The strange veneration of Simone Biles’s Olympic exit

(Photo by LOIC VENANCE/AFP via Getty Images)

An opinion columnist should have some self-awareness in life. When your job is to sit behind a laptop droning on about politics, for example, one should be very careful before casting aspersions on the mental and physical performance of one of the most decorated Olympians of all time.

Simone Biles, who transcended poverty and abuse to become in all likelihood the greatest gymnast ever, with 19 gold medals in World Championships, clearly has nothing to prove when it comes to mental toughness and physical excellence. You can’t hurl yourself head over heels, through the stratosphere, in front of millions of viewers, without both — never mind doing it better than anybody else.

So, if she thought she had to pull out of the all-round gymnastics final at the Tokyo Olympics, I am sure she did. It is a terrible shame, but such is life. I hope Ms Biles feels happier and healthier soon.

The sad fact is that commentators are less interested in Biles’s emotional health than in deploying it for political purposes

The problem is not her actions but the response to them. Commentators have treated Biles’s departure from the competition not as a sad event deserving of our empathy but as something to be celebrated.

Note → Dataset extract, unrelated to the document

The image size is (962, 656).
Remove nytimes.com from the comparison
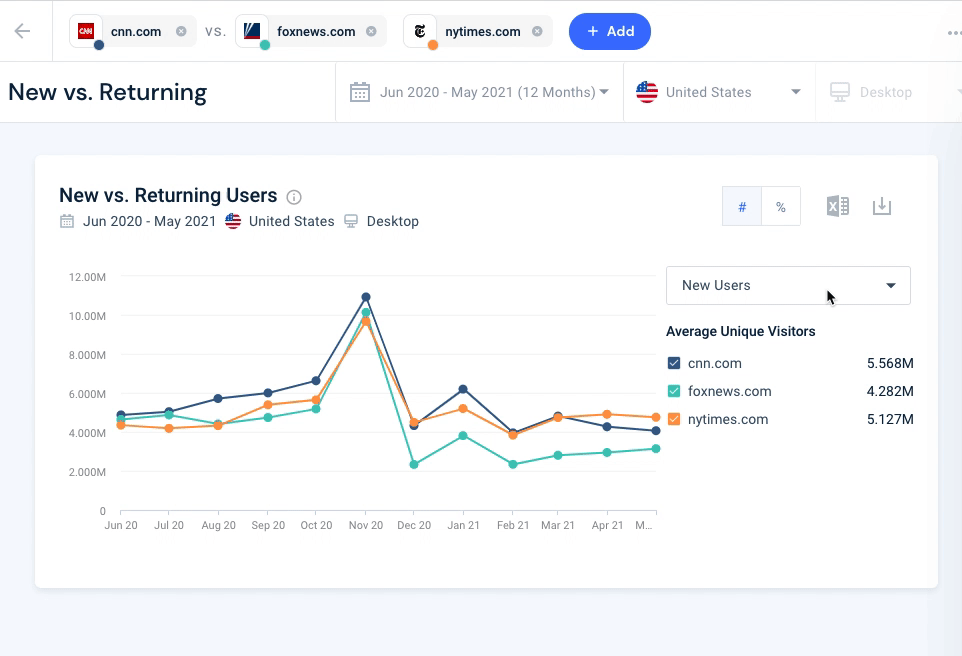click(x=537, y=31)
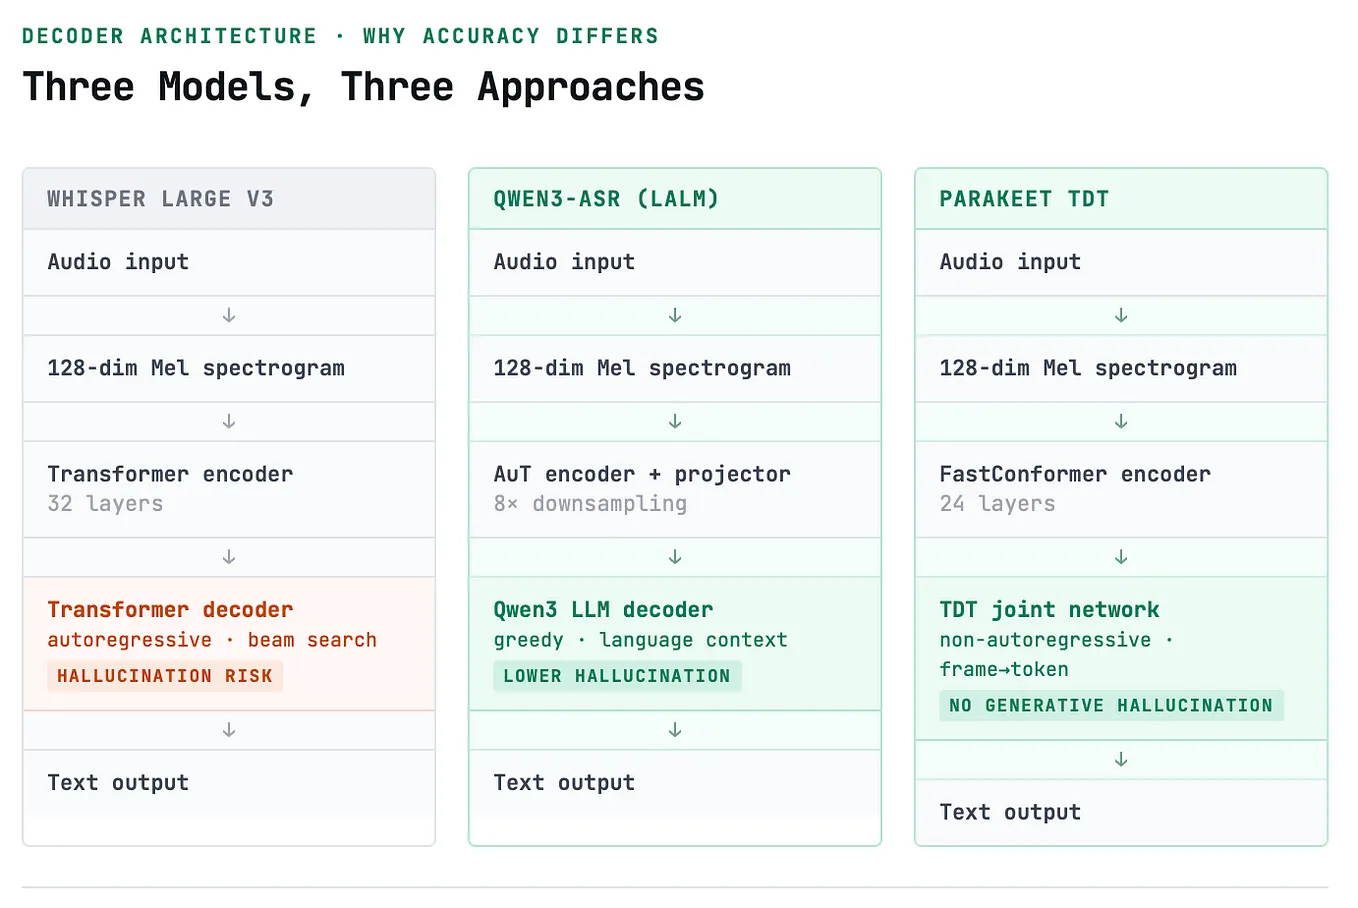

The Week’s culture critic writes:

The strength required to [pull out] — when you know the coming backlash, the disappointed fans, and the let-down teammates — is enormous, unfathomable.

To which the question is, what backlash? Biles has received praise and support from USA Gymnastics, the International Olympic Committee, fellow Olympians, the mainstream media and so on. Criticism has largely been confined to Piers Morgan — whose disdain for Biles’s actions earned him a tidal wave of online abuse. Her support has been almost universal.

The sad fact is that commentators are less interested in Biles’s emotional health than in deploying it for political purposes.